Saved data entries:
╔══

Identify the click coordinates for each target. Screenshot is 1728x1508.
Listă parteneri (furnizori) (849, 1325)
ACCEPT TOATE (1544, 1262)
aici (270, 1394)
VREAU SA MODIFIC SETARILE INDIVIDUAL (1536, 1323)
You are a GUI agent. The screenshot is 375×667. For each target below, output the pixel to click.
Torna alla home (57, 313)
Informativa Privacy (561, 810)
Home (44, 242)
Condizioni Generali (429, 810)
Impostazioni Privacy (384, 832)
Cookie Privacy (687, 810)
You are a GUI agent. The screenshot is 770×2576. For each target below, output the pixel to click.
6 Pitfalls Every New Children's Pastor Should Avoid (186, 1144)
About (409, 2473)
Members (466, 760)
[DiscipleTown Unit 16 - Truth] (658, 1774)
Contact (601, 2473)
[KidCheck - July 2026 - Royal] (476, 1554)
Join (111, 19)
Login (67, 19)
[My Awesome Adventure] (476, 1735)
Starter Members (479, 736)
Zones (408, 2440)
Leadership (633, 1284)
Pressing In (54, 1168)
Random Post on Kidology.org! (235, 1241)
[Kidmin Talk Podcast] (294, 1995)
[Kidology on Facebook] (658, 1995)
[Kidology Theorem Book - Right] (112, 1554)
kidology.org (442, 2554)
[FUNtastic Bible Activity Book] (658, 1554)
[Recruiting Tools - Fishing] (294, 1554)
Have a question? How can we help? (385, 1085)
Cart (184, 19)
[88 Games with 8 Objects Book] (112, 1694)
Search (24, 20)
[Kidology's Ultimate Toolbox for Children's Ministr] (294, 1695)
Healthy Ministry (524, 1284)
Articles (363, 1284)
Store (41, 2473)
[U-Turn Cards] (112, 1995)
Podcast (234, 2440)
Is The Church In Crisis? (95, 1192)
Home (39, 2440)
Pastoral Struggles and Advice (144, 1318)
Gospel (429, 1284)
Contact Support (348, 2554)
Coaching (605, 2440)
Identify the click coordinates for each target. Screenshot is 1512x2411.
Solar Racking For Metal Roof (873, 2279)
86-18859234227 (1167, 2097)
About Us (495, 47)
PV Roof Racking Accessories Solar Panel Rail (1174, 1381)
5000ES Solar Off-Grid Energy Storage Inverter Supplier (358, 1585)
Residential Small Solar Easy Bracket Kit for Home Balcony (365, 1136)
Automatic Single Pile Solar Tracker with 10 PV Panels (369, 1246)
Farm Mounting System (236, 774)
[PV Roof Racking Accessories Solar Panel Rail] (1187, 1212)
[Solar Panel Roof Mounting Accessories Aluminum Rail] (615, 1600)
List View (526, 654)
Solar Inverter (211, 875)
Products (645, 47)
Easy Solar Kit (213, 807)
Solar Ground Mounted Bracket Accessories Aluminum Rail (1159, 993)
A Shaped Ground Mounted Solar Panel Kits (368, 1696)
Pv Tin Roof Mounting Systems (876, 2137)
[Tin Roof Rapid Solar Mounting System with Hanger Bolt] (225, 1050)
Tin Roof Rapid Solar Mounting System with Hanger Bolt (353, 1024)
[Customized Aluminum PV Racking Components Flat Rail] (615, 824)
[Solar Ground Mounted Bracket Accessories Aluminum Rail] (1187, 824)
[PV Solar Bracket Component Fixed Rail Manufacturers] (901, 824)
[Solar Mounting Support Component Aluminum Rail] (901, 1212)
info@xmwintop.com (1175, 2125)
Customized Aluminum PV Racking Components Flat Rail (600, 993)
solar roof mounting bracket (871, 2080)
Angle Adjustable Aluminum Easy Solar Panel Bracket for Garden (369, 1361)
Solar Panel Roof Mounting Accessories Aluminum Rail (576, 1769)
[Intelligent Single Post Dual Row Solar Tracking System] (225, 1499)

╚══

Task details »
Note how many lines of the records contain the string "Bolt", and give that number with nothing added.

Answer space »
2